Bizim ki de o hesap işte..
Hesap yanlış, tutmuyor..


****


dipnot,fotoğraf ne alaka demeyin, benim gibi acemi galiba.

07 Ekim 2011

evet,nerde kalmıştık...

Evet hoşgeldim ve gülümsüyorum..

Derin, nihayet derin bir uykudan uyandı ve  çıkıp geldi işte buralara. Hep bir yerlere geç kalmışlığın hüznü, bir mahmurluğuyla birlikte çıkageldi. Bu mahmurluğu üzerinden atabilseydi şayet çok daha iyi görünecekti belki derin. Umutlu olacaktı hem. Buralarda olmanın tebesümü vuracaktı yüzüne belki.Ama olmadı işte. O hep aynı kaldı; bildiğiniz "göçebe zamanlar"da sessiz sedasız yaşayan  bir garip göçebe misali...Değişmedi yani...Keşke de değişseydi..Keşke...

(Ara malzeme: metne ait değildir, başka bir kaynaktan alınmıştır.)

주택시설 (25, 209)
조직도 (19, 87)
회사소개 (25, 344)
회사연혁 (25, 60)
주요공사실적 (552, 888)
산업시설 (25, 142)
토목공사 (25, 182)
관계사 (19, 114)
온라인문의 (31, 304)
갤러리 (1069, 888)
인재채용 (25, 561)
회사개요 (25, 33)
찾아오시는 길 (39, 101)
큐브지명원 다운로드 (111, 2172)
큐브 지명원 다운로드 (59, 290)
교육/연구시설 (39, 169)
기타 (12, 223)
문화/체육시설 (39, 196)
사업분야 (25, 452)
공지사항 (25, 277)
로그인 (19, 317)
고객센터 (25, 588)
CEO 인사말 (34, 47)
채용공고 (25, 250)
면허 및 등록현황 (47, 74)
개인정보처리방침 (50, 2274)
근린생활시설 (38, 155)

Yine de gülümsüyorum..ve diyorum ki;
"Nerde kalmışlığın" üzerine çökmüş bir rehavetiyle geldi derin. Aval aval bakakalacak hayata yeniden ve derin derin yaşayarak anlatacak belki de hayatı. Yürek kuytularınızda bir parça umut kalmışmıydı diyecek..."Bir parça da ben istesem o umutlu gülüşlerinizden.." diyecek belki. O kadar söz birikmişki derin'in derin yüreğinde, dökecek yer arıyormuş. Elinden tutar mısınız peki şu fakir derin'in, kendini bilmez deliliğinin? Tutar mısınız yüreğinden tekrar, kabul eder misiniz yüreğinize?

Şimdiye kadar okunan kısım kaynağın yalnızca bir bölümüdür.